WASHINGTON (CN) — U.S. Supreme Court Justice Ruth Bader Ginsburg temporarily placed on hold a lower court ruling Friday that ordered President Donald Trump’s Capital One and Deutsche Bank records be released to House Democrats.
Trump sought refuge for the records from congressional subpoenas earlier Friday. The stay lasts until 5 p.m. on Dec. 13.
The petition filed by Trump also asks to shield the financial records of several of his children.
“The issue at this stage is straightforward: whether the President will be allowed to petition for review of an unprecedented demand for his personal papers, or whether he will be deprived of that opportunity because the Committees issued these subpoenas to third parties with no incentive to test their validity,” the petition states. “This choice should be easy.”
The filing goes on to say the Supreme Court is likely to grant the case, as its petitioner is the president of the United States. Referencing subpoenas issued against former President Richard Nixon, the petition states that the court gives presidents “‘special solicitude’ and ‘high respect’ when deciding whether to grant review.”
On Tuesday, the Second Circuit ruled in a 106-page opinion that lawmakers could access the records, shortly before the House’s Intelligence Committee issued its report on the ongoing impeachment inquiry into the president. U.S. Circuit Judge Jon Newman, a Jimmy Carter appointee, wrote that it was Congress’ purview to obtain the documents to help discern the movement of illicit funds.
“It is the interest of two congressional committees, functioning under the authority of a resolution of the House of Representatives authorizing the subpoenas at issue, to obtain information on enforcement of anti-money-laundering/counter-financing of terrorism laws, terrorist financing, the movement of illicit funds through the global financial system,” he wrote.
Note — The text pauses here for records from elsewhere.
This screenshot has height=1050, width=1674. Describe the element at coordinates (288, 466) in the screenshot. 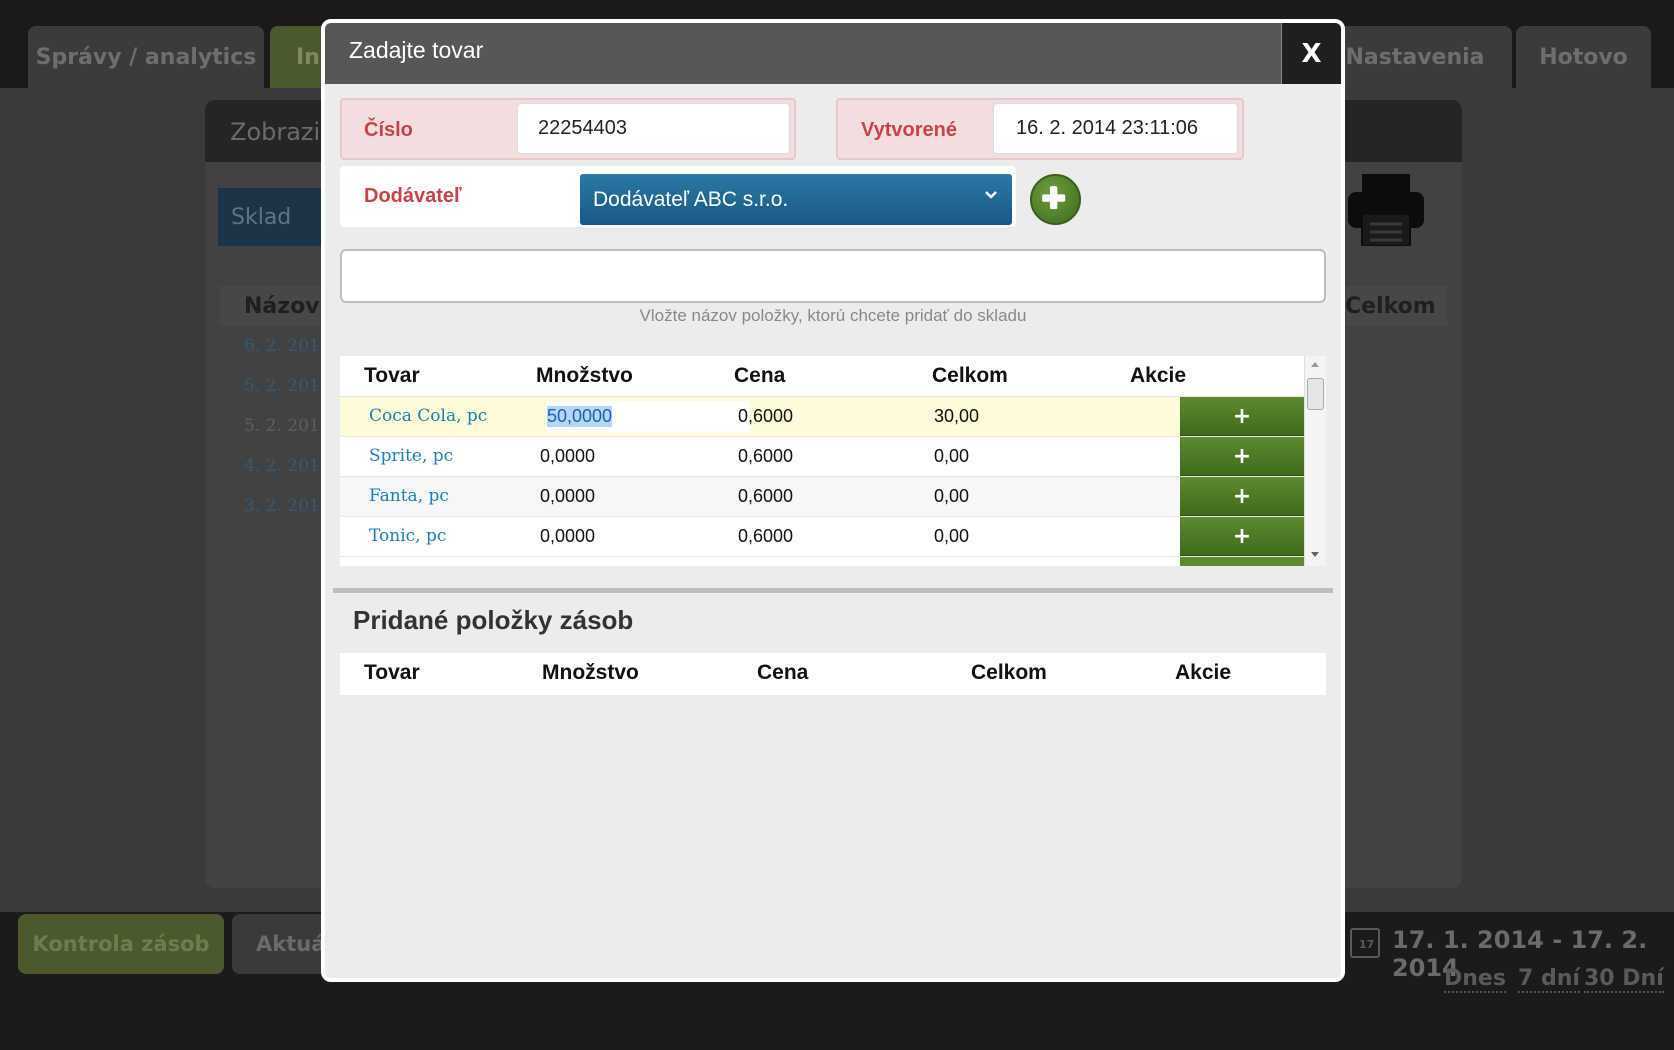

I see `list-item: 4. 2. 2014` at that location.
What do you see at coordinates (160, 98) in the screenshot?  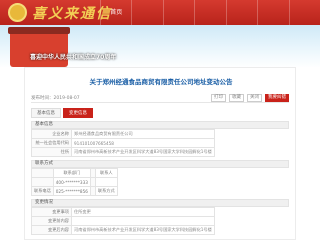 I see `meta-row: 发布时间：2019-08-07 打印 收藏 关闭 我要纠错` at bounding box center [160, 98].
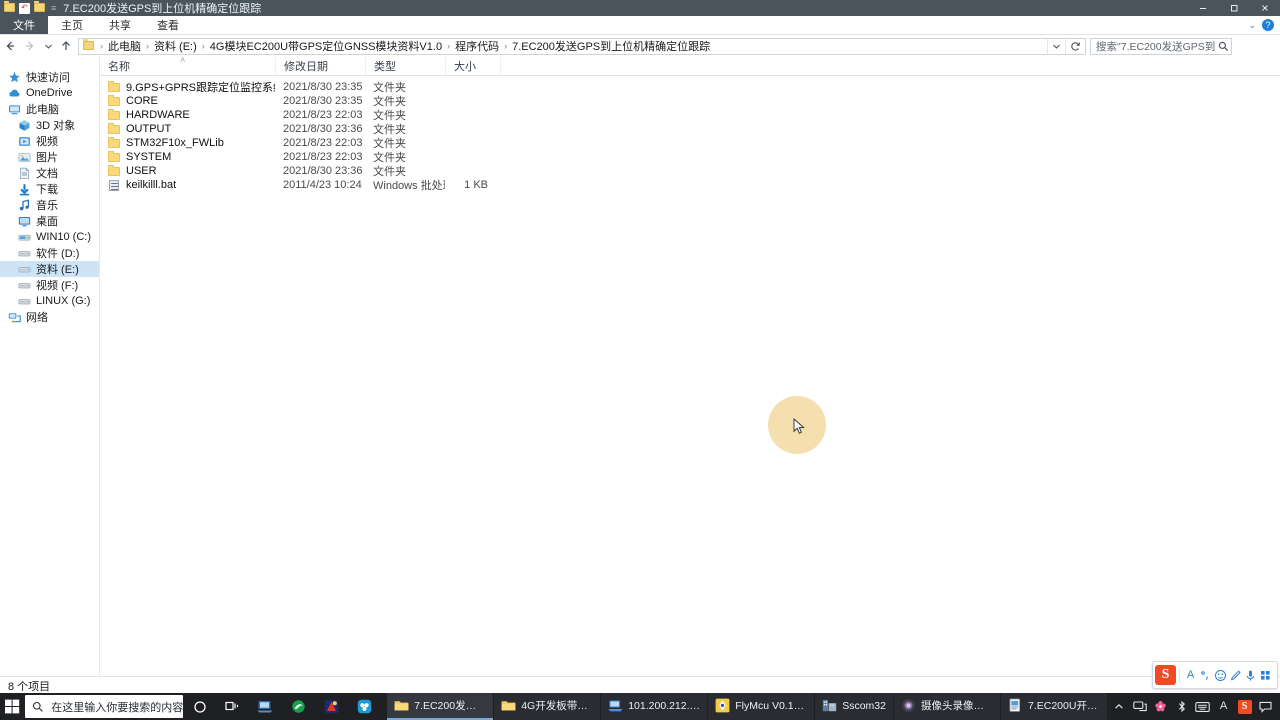 This screenshot has width=1280, height=720. Describe the element at coordinates (168, 25) in the screenshot. I see `tab-view: 查看` at that location.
U.S. Circuit Judge Debra Ann Livingston, a George W. Bush appointee, dissented from Tuesday’s majority opinion, saying that “Congress has no power to expose personal information for the sake of exposure.”
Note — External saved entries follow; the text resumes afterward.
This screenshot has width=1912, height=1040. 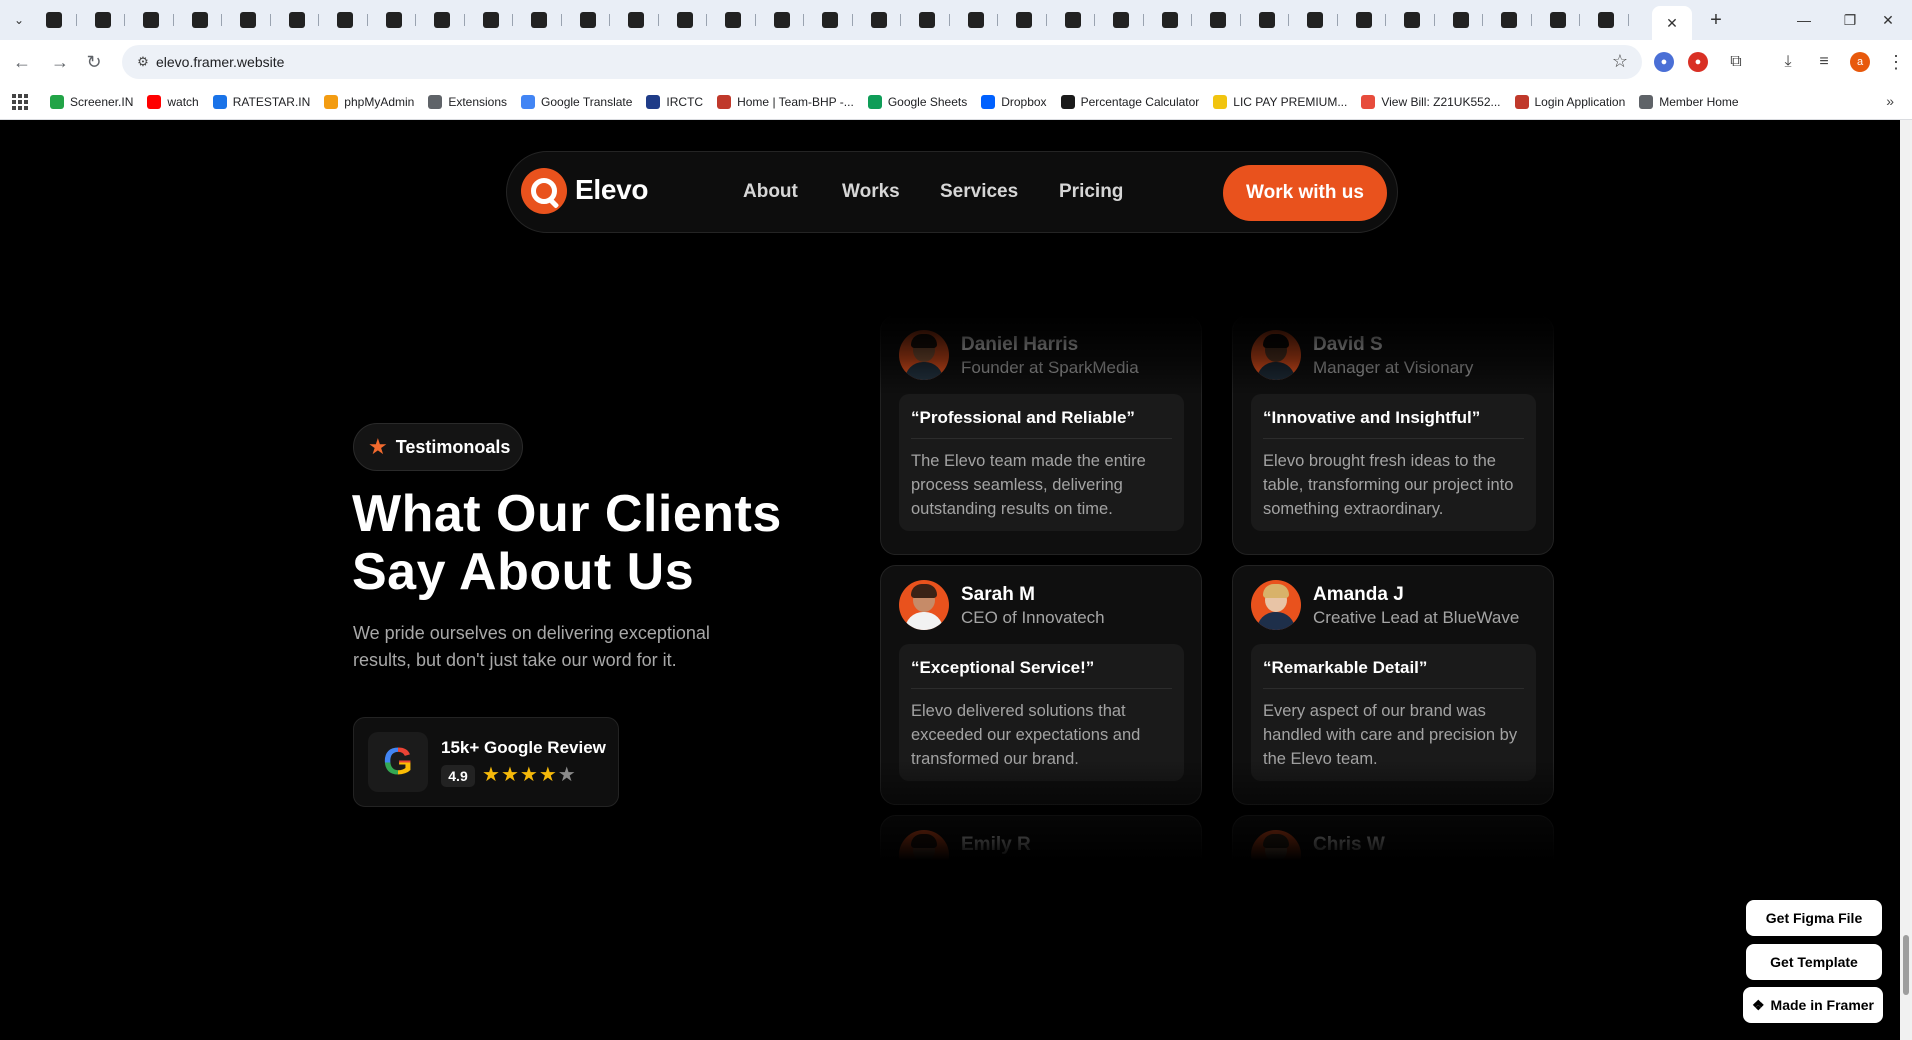 I want to click on new-tab-button: +, so click(x=1716, y=20).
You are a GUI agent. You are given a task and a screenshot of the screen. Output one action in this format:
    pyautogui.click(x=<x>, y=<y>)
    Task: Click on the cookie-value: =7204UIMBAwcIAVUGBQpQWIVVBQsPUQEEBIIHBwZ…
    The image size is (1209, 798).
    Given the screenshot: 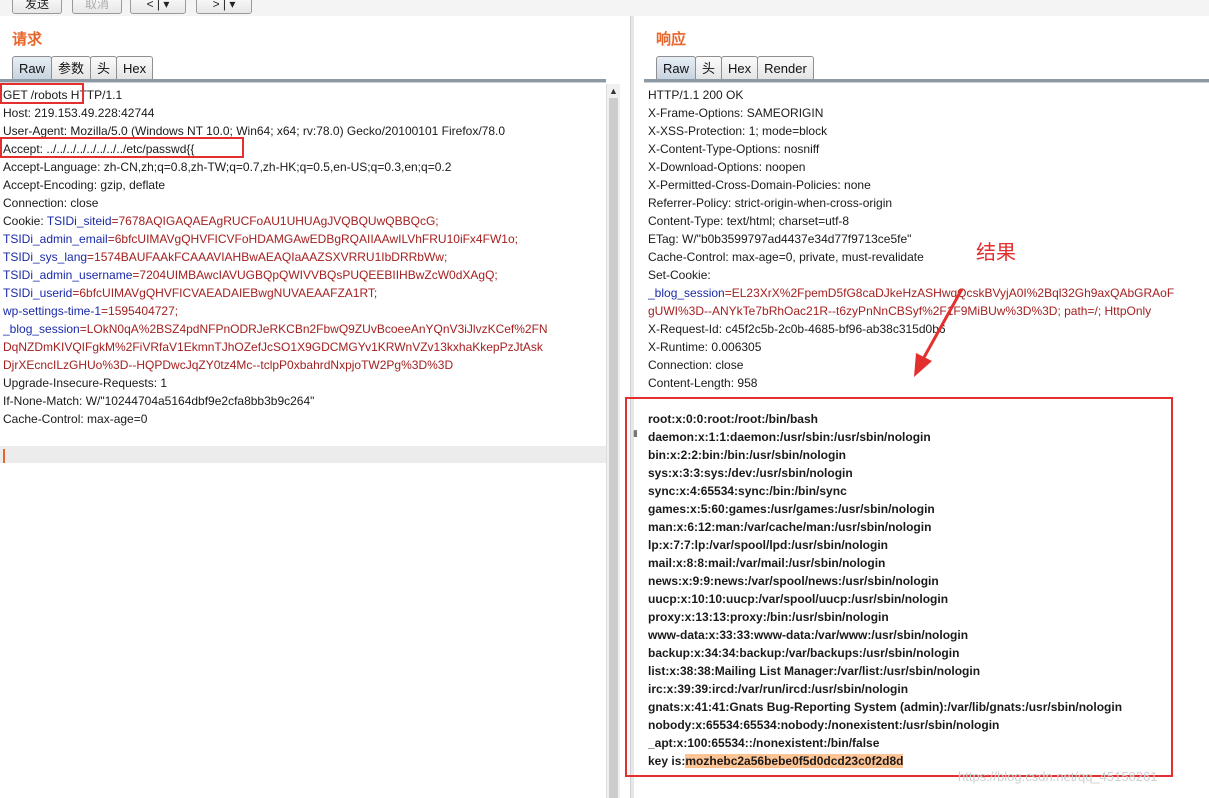 What is the action you would take?
    pyautogui.click(x=315, y=275)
Friday’s petition to the Supreme Court points largely to Livingston’s dissent.
“The majority thus was wrong to treat these subpoenas as if they were issued ‘to any private individual,’” it states. “The President is not an ‘ordinary’ litigant.”
Trump also is embroiled in attempting to skirt two similar subpoenas, which ask for access to other financial records and tax returns. The House Oversight Committee in April subpoenaed Trump’s records at accounting firm Mazars USA, which the federal court in Washington, D.C. found was valid.
Trump petitioned the Supreme Court in that case as well, which has since stayed the subpoena. A decision by the Supreme Court to hear the cases is expected in mid-December.
New York state prosecutors also sought Trump’s tax records, and in September private attorneys for the president sued to block their subpoena, with backing from the Department of Justice. In October, a New York federal judge dismissed the case, which Trump appealed to the Second Circuit.
In November, that court said the subpoena from prosecutors could stand. Trump also appealed this decision to the Supreme Court.